According to the Harvard Center of the Developing Child, “Children aren’t born with these (executive function) skills—they are born with the potential to develop them.” And that’s excellent news! Like any muscle, children can exercise their brains to develop executive function skills. They can build these muscles during activities that foster

  • Creative play and social connection, which can be found in Kindermusik group classes
  • Stress coping techniques, needed when learning an instrument like piano  
  • Vigorous exercise that can be had while dancing in class
  • Self direction with decreasing adult supervision, which comes as children progress in their instrument playing capabilities.

Backed by research

And music classes come with an additional benefit that other kids’ activities don’t have. Scientific research has shown that music classes help the brain to develop faster. According to the study’s author Nadine Gaab, PhD, from the Laboratories of Cognitive Neuroscience at Boston Children’s Hospital in Massachusetts, “The most important part of the study is that it showed that musicians, both children and adults, had better executive functioning skills than nonmusicians, and that the brain of the child with musical training showed more activation and looked more mature in terms of executive functioning networks.”

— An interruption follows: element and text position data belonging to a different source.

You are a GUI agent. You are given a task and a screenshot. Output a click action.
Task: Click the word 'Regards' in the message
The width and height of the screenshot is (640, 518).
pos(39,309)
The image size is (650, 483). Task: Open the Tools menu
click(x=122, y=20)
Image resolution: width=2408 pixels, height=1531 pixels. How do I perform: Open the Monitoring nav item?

The research also shows that musicians have enhanced general cognitive, academic, and language abilities. Executive function skills needed to play an instrument may help develop these abilities. Playing a musical instrument requires

  • Sustained attention
  • Determination to sit and learn an instrument
  • Learning to read and memorize music
  • Long-term determination to master a skill
  • Ability to quickly switch tempos, music styles, and rhythm

These musical and executive function skills are practiced in all our Kindermusik classes, demanding more at higher levels, and further honed in our piano lessons.

It’s clear that the science backs up my observations that music gives children lifelong benefits in all aspects of their lives. The younger you enroll your child into a music class the longer they have to better develop those brain pathways and executive function skills. But as the research shows, giving your child the gift of music will help them throughout their childhood, adolescence, and into early adulthood.